Frida and Charles can't inspect requests to firestore.googleapis.com

Question

I know this question is very similar to this one: Using Charles proxy to decrypt googleapis.com, but it is very old and I think google changed some stuff about their APIs.

I'm using Charles to inspect HTTP requests from an android app (which is not mine). This app uses SSL pinning, so I bypassed it with this tutorial: https://lucy-janewalsh.com/blog/2019/10/29/unpinning-an-app

This works perfectly for every domain, except firestore.googleapis.com.

Charles gives me this error:

No request was made. Possibly the SSL certificate was rejected.

Do you know if this is possible to inspect requests made to this address?

Thanks

Answer 1

That tutorial only disables SSLPinning by the conscrypt library and only if the app that uses this library has not been obfuscated. If the app is obfuscated the class can not be found and the pinning will remain active. Also keep in mind that conscrypt is based on my experience not very often used by Android apps. Other libraries that provide SSLPinning like OKHttp are way more often used (e.g. covered by this Frida snippet.
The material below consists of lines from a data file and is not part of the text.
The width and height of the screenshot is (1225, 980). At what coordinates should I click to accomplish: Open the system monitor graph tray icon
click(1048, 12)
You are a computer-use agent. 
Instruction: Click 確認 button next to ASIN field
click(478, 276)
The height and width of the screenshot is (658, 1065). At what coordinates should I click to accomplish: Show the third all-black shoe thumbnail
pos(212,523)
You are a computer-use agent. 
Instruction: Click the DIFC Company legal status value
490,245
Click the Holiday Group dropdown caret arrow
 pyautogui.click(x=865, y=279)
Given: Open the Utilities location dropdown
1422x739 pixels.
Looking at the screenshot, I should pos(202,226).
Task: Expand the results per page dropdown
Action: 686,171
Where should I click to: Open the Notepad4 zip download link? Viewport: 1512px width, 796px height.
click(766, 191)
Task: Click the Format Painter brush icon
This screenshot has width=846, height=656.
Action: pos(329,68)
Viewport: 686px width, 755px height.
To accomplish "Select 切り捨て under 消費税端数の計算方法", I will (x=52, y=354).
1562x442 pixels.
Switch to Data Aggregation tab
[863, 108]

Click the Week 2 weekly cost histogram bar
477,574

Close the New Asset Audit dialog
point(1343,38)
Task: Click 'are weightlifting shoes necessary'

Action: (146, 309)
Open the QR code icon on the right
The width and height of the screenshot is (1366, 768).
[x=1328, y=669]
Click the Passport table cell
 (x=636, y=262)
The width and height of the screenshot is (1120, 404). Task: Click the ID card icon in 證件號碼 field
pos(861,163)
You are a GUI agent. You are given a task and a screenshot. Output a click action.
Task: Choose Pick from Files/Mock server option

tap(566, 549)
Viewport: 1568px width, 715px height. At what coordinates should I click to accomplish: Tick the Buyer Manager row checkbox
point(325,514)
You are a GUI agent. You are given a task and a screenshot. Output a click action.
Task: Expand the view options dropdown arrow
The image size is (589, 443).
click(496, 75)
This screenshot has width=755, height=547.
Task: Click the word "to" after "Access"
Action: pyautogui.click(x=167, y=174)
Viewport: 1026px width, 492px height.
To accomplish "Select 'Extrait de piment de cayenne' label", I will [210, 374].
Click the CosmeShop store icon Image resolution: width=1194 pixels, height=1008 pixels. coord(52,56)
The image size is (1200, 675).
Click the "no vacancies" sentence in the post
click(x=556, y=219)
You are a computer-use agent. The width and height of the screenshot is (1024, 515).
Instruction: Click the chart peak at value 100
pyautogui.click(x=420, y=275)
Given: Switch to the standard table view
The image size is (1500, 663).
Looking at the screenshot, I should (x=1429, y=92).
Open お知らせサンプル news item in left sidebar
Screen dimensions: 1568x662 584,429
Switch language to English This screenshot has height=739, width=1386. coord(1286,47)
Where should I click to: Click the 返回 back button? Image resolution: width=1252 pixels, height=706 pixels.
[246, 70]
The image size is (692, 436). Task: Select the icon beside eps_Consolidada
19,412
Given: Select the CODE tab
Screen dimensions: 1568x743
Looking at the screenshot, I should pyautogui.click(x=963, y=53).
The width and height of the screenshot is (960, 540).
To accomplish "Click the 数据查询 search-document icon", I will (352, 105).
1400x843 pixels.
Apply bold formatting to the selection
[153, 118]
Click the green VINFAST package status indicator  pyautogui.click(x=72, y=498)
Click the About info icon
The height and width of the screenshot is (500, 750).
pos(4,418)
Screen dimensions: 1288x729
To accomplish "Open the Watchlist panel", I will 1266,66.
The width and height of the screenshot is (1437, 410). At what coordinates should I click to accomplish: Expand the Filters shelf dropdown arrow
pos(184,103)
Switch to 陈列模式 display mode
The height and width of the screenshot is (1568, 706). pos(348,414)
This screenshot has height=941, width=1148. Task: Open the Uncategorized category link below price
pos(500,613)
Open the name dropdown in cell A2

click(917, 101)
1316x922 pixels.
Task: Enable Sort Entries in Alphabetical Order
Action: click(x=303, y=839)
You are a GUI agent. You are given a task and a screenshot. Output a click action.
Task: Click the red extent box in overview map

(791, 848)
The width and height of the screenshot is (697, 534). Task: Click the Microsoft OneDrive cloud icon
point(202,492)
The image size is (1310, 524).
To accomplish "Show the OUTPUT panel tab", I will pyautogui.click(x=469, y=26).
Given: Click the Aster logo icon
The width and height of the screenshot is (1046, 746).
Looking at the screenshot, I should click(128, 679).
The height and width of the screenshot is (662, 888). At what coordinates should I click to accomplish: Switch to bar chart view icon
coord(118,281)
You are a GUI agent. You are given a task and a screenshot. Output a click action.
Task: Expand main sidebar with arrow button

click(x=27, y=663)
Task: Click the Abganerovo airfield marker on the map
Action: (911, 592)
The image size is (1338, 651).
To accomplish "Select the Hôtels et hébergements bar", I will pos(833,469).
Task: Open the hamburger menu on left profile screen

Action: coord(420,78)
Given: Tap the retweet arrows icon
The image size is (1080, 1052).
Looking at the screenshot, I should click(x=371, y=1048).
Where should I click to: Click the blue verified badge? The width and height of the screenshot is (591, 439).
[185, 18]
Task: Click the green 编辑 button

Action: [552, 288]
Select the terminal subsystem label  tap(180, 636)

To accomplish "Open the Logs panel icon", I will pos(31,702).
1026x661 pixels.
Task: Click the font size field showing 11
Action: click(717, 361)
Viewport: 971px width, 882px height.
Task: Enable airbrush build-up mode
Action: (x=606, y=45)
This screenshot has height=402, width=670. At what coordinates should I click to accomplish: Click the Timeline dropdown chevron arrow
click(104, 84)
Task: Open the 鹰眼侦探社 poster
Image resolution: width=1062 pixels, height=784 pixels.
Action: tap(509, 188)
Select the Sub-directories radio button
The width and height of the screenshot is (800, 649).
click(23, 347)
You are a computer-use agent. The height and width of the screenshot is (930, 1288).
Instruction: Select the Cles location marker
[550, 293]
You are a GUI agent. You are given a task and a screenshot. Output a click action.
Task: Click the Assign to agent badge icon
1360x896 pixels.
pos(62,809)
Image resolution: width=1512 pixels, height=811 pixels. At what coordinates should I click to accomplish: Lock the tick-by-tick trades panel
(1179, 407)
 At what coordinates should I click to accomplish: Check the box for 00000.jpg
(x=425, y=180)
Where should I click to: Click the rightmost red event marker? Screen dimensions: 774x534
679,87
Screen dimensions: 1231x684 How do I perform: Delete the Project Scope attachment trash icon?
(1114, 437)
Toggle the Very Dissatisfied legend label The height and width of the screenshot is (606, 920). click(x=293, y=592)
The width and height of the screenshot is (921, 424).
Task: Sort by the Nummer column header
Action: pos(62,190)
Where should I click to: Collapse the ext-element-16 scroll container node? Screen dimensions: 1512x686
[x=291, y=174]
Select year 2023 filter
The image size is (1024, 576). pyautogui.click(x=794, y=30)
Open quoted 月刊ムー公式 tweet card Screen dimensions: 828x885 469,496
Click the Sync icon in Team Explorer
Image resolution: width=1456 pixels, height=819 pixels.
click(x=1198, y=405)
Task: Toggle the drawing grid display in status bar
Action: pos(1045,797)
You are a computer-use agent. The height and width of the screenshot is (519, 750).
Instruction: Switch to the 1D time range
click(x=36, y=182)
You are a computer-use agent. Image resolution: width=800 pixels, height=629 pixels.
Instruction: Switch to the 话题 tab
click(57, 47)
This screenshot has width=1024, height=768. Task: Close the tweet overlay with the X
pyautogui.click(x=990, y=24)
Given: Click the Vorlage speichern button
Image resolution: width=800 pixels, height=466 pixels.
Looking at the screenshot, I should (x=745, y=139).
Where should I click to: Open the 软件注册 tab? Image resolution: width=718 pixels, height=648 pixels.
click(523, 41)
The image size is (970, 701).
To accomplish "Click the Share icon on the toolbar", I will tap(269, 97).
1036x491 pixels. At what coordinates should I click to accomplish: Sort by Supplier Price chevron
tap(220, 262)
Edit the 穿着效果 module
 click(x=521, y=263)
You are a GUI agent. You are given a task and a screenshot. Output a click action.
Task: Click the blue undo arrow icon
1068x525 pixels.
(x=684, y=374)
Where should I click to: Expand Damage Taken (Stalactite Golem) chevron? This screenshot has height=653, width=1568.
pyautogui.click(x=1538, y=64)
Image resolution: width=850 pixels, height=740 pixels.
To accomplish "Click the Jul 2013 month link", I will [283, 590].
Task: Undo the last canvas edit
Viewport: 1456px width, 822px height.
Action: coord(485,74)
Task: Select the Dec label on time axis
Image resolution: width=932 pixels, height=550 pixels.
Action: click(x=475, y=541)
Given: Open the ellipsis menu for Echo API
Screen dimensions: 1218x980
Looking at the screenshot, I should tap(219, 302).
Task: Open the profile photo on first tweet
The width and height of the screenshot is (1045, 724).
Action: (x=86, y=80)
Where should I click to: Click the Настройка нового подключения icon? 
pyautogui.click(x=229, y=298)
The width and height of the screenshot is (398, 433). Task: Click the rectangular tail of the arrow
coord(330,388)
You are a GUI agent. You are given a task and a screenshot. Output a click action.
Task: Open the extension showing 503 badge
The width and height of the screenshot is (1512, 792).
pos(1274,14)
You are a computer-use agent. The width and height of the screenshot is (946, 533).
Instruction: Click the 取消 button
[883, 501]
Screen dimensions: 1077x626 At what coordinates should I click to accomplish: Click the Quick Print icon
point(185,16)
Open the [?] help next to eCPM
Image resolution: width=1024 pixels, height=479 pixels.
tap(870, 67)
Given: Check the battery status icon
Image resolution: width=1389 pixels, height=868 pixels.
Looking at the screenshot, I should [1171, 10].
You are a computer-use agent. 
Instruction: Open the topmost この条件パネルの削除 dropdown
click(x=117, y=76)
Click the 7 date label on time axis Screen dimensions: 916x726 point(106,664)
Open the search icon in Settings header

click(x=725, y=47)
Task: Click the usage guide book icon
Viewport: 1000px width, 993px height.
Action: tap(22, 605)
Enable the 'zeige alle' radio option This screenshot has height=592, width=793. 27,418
In your case everything depends on the app you try to intercept the traffic of. Decompile it e.g. using Jadx or your favorite app decompiler and try to identify the used library/method for SSL pinning. If the app is obfuscated (class names changed) then most likly you have to write your own frida code to disable pinning (or at least adapt the class names form an existing frida code snippet that performs unpinning for the SSL-library used in your app).